> [Instruction]
In the entries below, substitute "Close" for "Cancel" in the part that opens with the line containing "Reload the WordPress installation page" and closes with the line containing "1028x473 pixels. At". Change nothing else, leave the pictures out, and give back only those lines.

> [Given information]
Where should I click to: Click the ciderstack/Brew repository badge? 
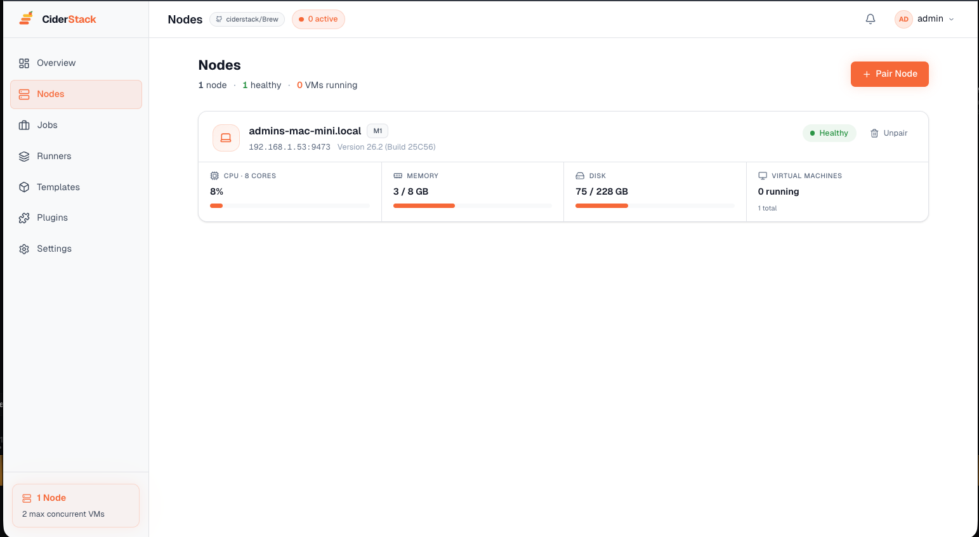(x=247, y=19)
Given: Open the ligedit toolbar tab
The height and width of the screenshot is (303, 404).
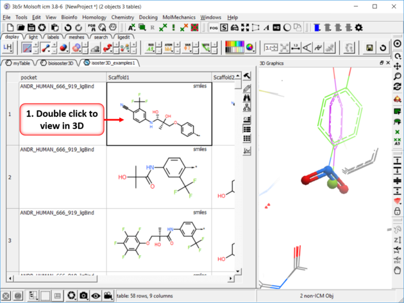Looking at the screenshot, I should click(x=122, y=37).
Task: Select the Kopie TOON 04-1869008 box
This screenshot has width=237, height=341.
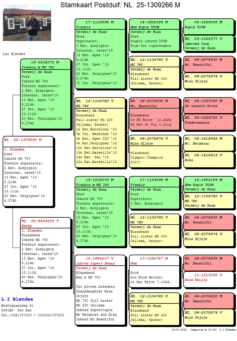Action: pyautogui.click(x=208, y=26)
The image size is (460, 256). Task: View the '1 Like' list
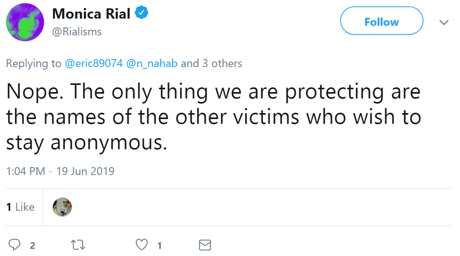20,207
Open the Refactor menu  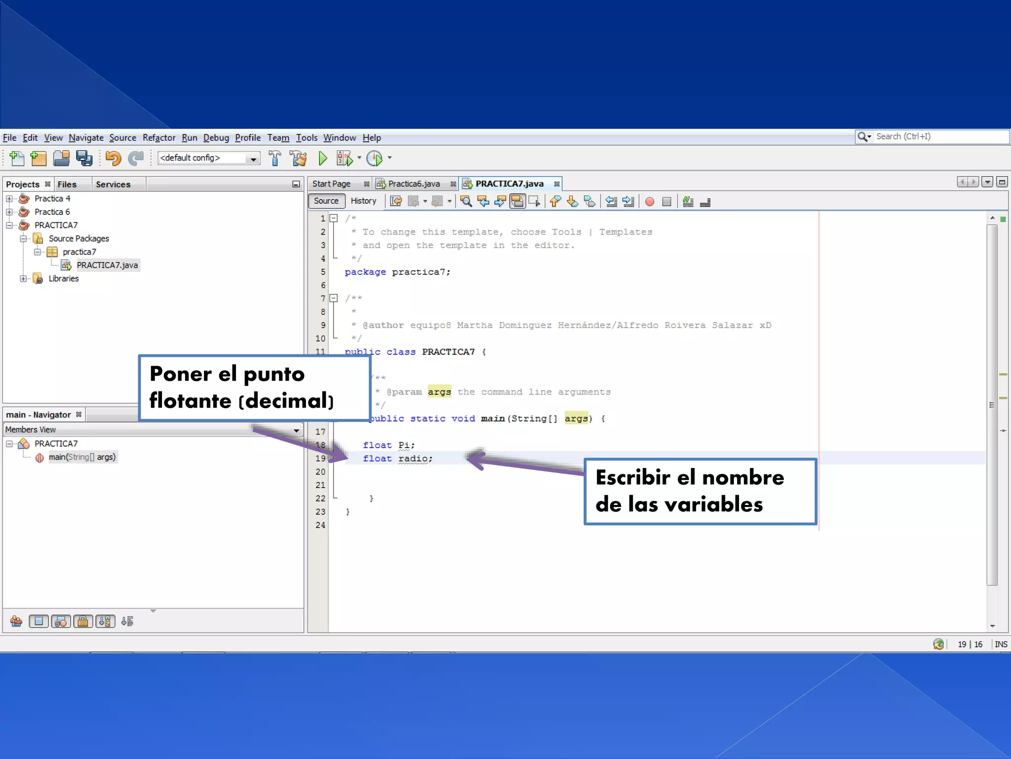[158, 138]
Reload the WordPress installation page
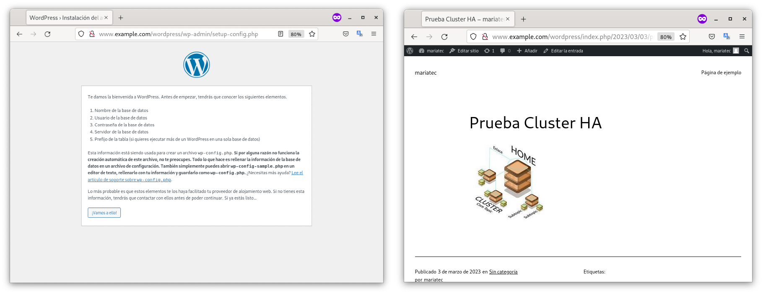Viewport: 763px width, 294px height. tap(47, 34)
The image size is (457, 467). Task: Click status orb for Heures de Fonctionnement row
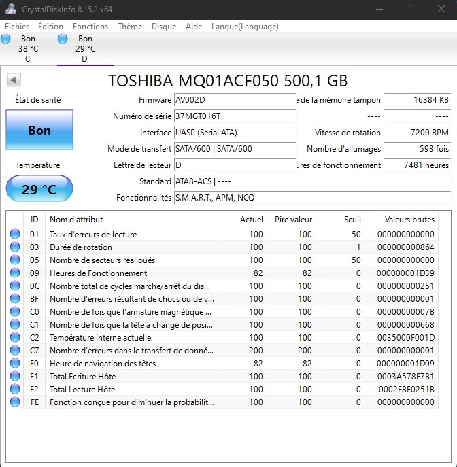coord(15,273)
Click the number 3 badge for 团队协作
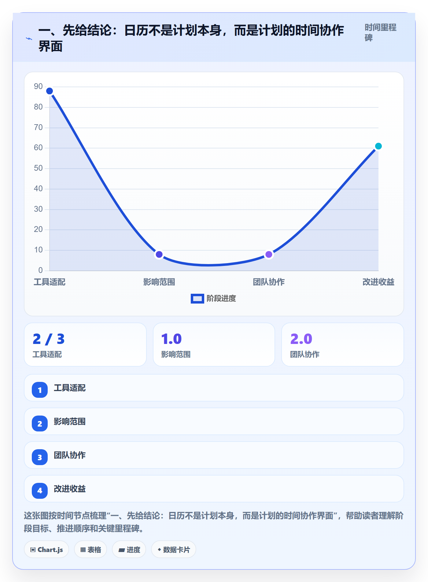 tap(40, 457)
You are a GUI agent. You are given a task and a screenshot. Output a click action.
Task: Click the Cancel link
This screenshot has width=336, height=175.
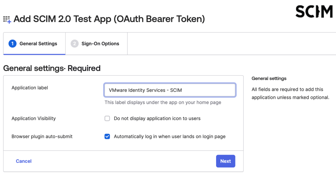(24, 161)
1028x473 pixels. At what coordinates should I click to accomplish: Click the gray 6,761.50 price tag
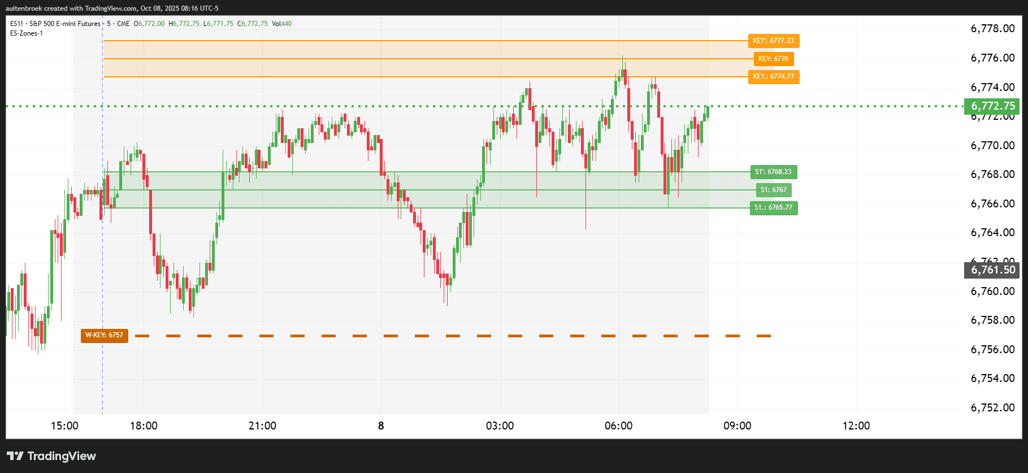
--
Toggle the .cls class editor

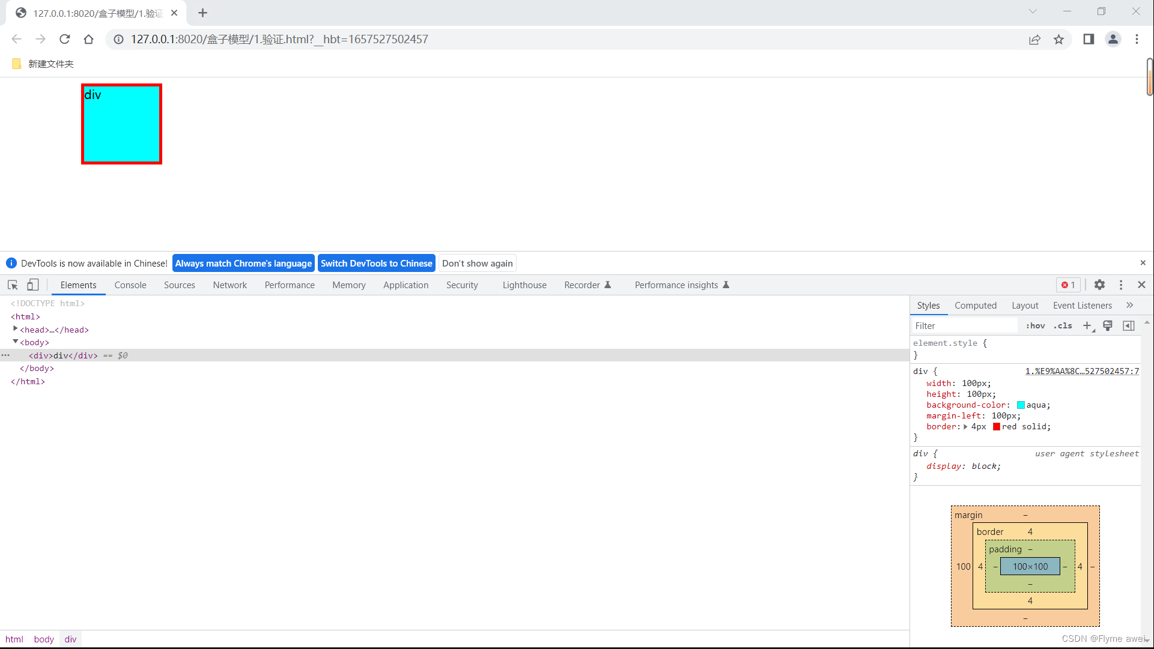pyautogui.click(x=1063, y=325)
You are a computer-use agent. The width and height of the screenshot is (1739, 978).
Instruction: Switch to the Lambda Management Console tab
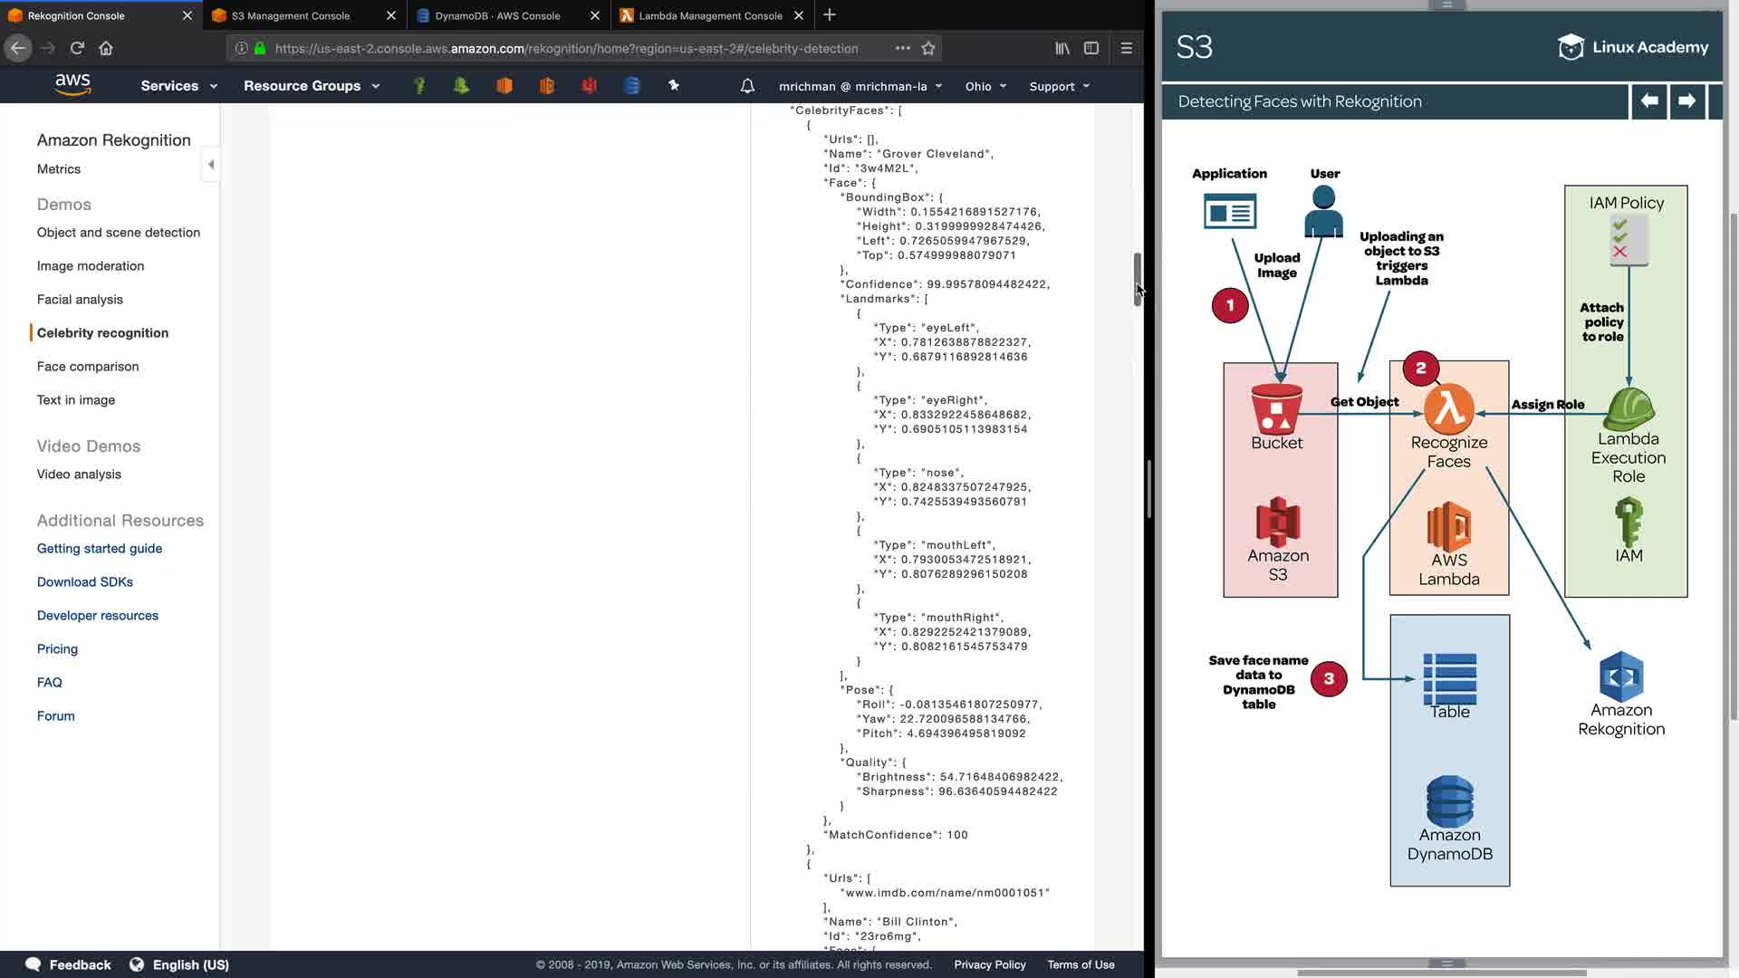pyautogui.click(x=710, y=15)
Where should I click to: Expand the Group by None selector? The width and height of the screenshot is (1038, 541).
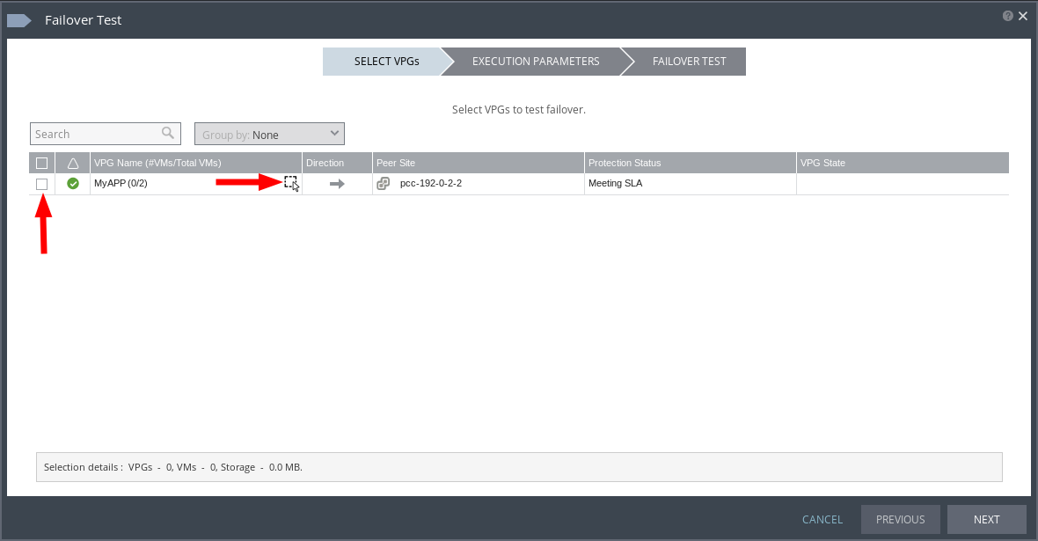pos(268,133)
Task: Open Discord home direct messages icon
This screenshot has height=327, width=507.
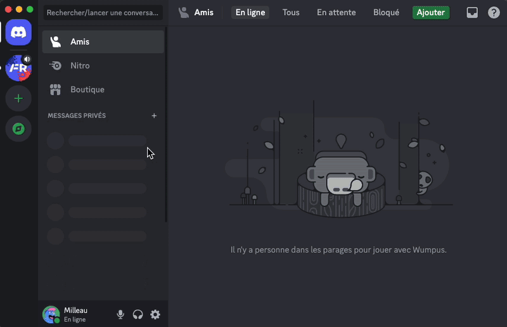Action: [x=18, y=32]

> [Correct result]
Reload the WordPress installation page
Viewport: 763px width, 294px height. tap(47, 34)
The image size is (457, 467). Task: Click status orb for Heures de Fonctionnement row
coord(15,273)
Click the number 3 badge for 团队协作
 tap(40, 457)
You are a GUI agent. You are given a task and a screenshot. Output a click action.
Task: Click the Close link
This screenshot has width=336, height=175.
(24, 161)
1028x473 pixels. At what coordinates should I click to accomplish: Click the gray 6,761.50 price tag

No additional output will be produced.